The benefit to the conductor of knowing your band
In the course of my conducting career, I have encountered many, many different kinds of ringers – and personalities. Even if you give what you believe is the best possible advice, some ringers don’t appear to be able to act on it – and, at times, you suspect that some choose not to.
I am happier when I am ringing with people I know, because I have some idea what to expect, what to tell them, and can maintain a good relationship afterwards. If I don’t know them, I have to establish some sort of credibility, maybe assertiveness and, inevitably, sometimes upset people. Sometimes I have to raise my voice to insist, because ringing doesn’t allow time for niceties.
Now, I am not in any sense recommending that you emulate this. I am merely pointing out that these are some of the difficult practical situations that you can encounter when you are conducting, and you need to give serious thought to how you handle them. The ideal situation is when you are with your own band. You should have an idea of the competence of each individual, and how best to correct them when they go wrong. But do you ever ask them how helpful your corrective advice is? Can they hear you? Can they understand you? Are they stressed or nervous? Is there a problem you can talk through to resolve their difficulties? Do they respect you? Do they resent you? Are they envious? Are some fearful that they are at the limits of their competence and don’t want the band to progress further? The bottom line is: what do you do when you put someone right and they don’t appear to act on it?
Conducting is not easy. It is technically difficult. It is about communication …. motivation ……. management. Have a think about some of these issues; but above all, relate them to your own circumstances and your own personality.
Conducting is like being a competent taxi driver! You need to be very familiar with driving (ringing) skills and the road (method) so that you can concentrate almost exclusively on the real job in hand. And, like taxi driving, you can set yourself tasks in abstract (how to get from A to B, how to call and transpose a touch).
But you put your finger on the key issue: how to communicate instructions effectively. I am much happier when I am ringing with people I know. First, you know what to expect of them – some people are real triers but haven’t quite got it, whereas others find it too easy, yet don’t give the support you want. They differ in the information they need. No point telling someone who to course if they do not understand the concept of a course bell. It may be that you can educate those you ring with regularly on some of these issues: it is only reasonable that they should respond to instructions you can give, rather than you being obliged to give different instructions!
I used to be infuriated by some ringers who wanted to know in (say) Cambridge, which place bell they were, whereas I wanted to tell them (a) dodge with treble; (b) in 5-6 places up and finally, (c) that they were near the end of 6ths place bell! It may be worth having conversations of that kind.

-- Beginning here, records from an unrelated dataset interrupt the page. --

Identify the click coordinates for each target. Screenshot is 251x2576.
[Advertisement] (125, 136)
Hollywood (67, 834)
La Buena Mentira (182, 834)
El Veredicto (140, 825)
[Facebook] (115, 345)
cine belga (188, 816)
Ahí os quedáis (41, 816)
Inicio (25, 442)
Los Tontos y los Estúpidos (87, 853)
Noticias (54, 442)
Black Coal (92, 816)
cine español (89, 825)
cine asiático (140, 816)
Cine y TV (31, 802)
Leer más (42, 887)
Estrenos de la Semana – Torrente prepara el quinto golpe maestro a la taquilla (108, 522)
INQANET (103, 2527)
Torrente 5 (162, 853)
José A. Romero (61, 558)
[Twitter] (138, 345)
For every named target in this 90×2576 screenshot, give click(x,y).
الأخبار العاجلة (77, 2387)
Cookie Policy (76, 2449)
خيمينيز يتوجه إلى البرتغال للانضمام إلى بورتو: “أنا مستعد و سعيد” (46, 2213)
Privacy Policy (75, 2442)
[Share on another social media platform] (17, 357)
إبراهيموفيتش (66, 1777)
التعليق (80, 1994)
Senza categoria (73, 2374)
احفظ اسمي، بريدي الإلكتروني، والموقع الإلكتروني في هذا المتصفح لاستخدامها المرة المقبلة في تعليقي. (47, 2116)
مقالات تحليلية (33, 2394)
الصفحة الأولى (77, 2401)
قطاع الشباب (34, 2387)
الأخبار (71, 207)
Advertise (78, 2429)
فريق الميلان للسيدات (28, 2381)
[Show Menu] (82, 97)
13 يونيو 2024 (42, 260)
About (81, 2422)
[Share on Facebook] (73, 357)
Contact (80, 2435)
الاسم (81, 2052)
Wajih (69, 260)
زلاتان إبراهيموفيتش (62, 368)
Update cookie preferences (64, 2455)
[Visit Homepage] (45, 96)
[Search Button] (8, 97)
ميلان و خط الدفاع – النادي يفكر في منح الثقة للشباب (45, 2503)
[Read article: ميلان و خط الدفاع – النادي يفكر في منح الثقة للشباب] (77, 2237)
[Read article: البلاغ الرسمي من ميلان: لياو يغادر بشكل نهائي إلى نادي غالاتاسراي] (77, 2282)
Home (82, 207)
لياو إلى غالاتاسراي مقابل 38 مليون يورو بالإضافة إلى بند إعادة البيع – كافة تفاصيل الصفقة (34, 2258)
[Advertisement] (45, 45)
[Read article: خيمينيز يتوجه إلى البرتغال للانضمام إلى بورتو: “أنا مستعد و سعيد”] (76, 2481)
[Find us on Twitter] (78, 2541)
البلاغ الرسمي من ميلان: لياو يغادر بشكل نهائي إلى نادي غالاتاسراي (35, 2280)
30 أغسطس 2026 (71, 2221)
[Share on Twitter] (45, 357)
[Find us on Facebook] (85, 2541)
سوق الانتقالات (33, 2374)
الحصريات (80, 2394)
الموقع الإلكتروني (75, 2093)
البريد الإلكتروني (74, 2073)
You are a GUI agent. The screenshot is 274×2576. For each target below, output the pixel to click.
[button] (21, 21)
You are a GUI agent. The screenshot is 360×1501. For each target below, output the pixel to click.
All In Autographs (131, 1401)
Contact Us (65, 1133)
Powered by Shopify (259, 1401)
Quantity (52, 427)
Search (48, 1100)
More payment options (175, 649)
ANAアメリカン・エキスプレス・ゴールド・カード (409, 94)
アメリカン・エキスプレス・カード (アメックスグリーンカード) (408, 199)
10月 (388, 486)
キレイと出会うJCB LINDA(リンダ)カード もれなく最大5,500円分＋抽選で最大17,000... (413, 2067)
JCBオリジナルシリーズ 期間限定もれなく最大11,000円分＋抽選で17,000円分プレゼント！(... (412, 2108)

I am worried about putting the wrong person right
You will occasionally put the wrong person ‘right’. I’ve done this. We all do. It’s embarrassing but most people understand that conductors do make mistakes too – they are just more obvious and far-reaching than the average ringer’s mistakes! Make that point if you get any criticism. If necessary remind people that if they did not go wrong you would not have to say anything! JC
People who never take on the responsibility of conducting are in no position to criticise those that do. And if you mis-conduct in terms of putting the wrong person right, in many cases had you not intervened it might have fired up anyway.